Gondwana was an ancient southern supercontinent that included what is now South America, Africa, India, Madagascar, Australia and Antarctica. In the time just before the end-Cretaceous extinction about 66 million years ago, unique dinosaur groups and dinosaurs that were uncommon elsewhere called Gondwana home. One of these unique Gondwanan dinosaur groups was the carnivorous abelisaurids, popularised by the iconic horned “meat bull” Carnotaurus that was discovered in Patagonia almost 40 years ago and that featured in the movie Jurassic World and the documentary Prehistoric Planet.
The team’s research in the La Colonia Formation where the Carnotaurus fossil was found has led to the discovery of a new abelisaurid species. It features a number of differences from Carnotaurus, including a smaller size and the absence of skull horns, and shows that at least two abelisaurid species lived in La Colonia close to the end of the dinosaur era.

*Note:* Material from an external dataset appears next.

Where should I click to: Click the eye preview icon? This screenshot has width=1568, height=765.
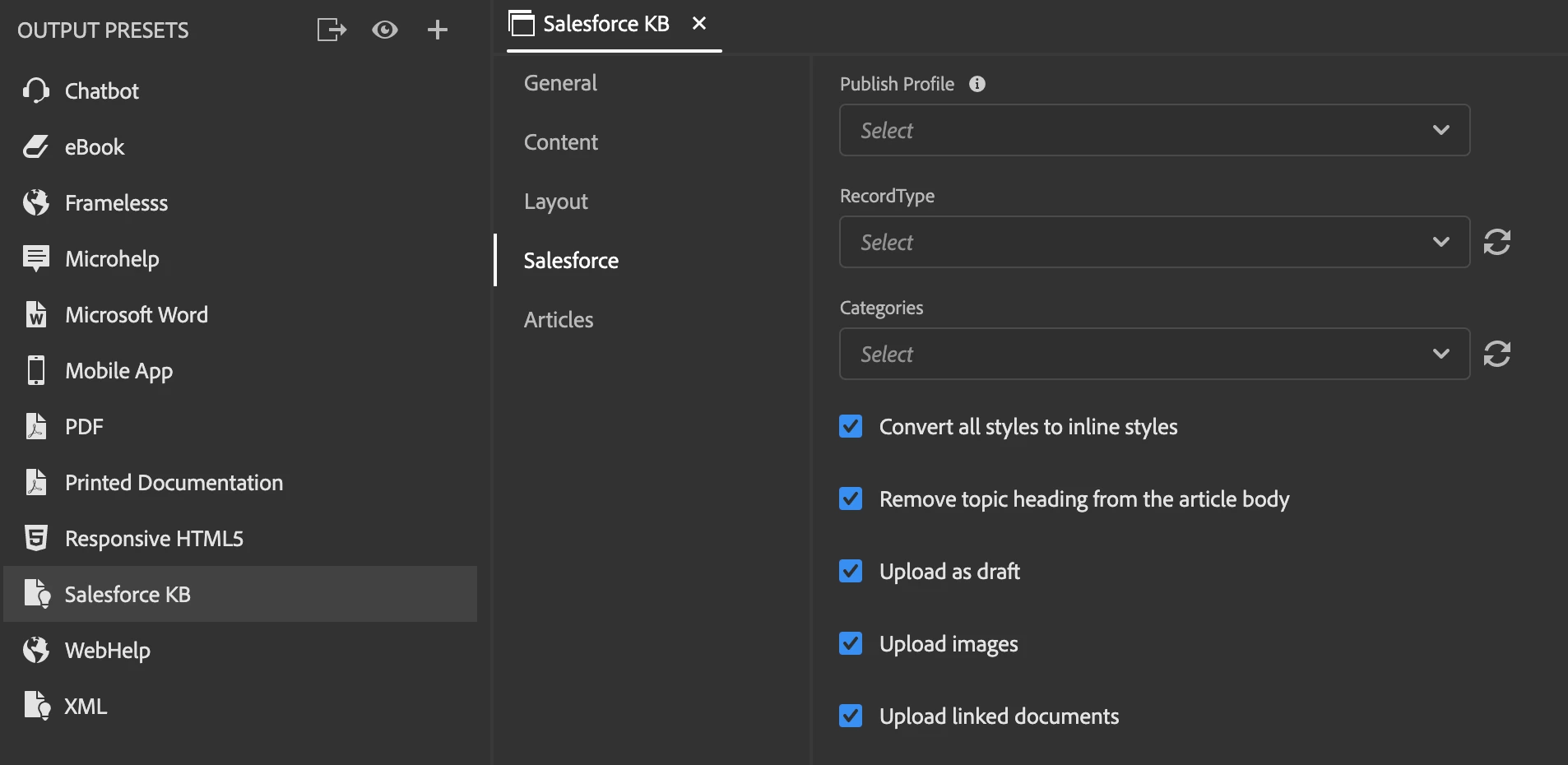[x=384, y=30]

Dr Pittman said, “The new abelisaurid is called Koleken inakayali, which comes from the language of the native Tehuelche people of central Patagonia. Koleken refers to the claystone rock that the animal was entombed in and inakayali honours the Tehuelche leader Inakayal.” Koleken is known from a partial fossil skeleton including several skull bones, an almost complete series of back bones, a complete hip, several tail bones and almost complete legs. Dr Pittman and Dr Pol studied Koleken with international experts Dr Fernando Novas, Dr David Černý, Dr Ignacio Cerda, and CUHK postdoctoral researcher Dr Mattia Baiano. The findings were published as the cover article of the special issue ‘Analysing Datasets in Palaeontology’ edited by Dr Pittman, Dr Pol and their colleague Dr Santiago Catalano for Cladistics, the international journal of the Willi Hennig Society.

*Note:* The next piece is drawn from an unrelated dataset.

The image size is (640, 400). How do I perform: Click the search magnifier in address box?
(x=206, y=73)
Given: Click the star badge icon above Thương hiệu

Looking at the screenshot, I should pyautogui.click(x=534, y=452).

With the new information provided by Koleken, the team produced an updated family tree for abelisaurids and their close relatives, and used it to conduct a novel analysis of how quickly the different parts of the skeleton evolved through time. Dr Pol said, “We found that the closest relatives of abelisaurids – the noasaurids – had a high rate of vertebral and hindlimb evolution during the Jurassic period, whereas the abelisaurids themselves developed high rates of skull evolution at the same time and into the Early Cretaceous.” Dr Pittman added, “The results shed valuable light on how the body plan of abelisaurids and the wider ceratosaur group diversified through time.”
CUHK postdoctoral researcher Dr Baiano commented, “Koleken reinforces the idea that multiple abelisaurid species lived in the same habitats during the Late Cretaceous and helps to show that abelisaurids were actually quite diverse at the time, contrary to suggestions concerning other dinosaur groups.” Coupled with the new skeletal evolution discoveries, this study provides valuable insights into how dinosaurs and their global ecosystems evolved through time.